What the task requires: List each line of the material below that contains the string "axis".

Stored data:
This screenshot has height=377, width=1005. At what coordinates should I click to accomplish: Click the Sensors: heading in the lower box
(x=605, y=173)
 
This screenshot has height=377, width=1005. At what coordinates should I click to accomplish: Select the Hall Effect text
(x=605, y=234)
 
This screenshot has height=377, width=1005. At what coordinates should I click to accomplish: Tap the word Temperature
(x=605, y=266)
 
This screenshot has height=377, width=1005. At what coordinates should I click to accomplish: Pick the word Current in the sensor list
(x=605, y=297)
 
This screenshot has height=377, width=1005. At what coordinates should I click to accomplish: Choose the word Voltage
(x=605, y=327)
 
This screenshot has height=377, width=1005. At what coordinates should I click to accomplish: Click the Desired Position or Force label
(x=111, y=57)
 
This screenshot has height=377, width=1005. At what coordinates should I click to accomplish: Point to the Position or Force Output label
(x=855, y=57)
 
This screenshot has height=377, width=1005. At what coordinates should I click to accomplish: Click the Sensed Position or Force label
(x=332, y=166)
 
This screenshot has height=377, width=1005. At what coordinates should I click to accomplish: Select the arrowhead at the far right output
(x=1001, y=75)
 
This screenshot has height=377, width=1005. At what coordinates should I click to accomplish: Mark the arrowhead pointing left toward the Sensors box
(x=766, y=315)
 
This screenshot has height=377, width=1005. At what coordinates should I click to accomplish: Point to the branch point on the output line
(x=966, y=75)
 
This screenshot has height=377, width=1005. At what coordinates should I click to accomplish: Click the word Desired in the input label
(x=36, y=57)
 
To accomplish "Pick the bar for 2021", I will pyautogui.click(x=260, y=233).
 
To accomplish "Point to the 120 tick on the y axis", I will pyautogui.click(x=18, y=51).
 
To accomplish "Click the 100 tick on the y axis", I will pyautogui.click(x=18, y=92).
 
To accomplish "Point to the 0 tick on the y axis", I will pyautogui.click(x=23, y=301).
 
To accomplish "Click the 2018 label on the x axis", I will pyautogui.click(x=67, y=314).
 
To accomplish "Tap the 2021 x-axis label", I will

Written response:
To accomplish "Point to the 120 tick on the y axis", I will pyautogui.click(x=18, y=51).
To accomplish "Click the 100 tick on the y axis", I will pyautogui.click(x=18, y=92).
To accomplish "Point to the 0 tick on the y axis", I will pyautogui.click(x=23, y=301).
To accomplish "Click the 2018 label on the x axis", I will pyautogui.click(x=67, y=314).
To accomplish "Tap the 2021 x-axis label", I will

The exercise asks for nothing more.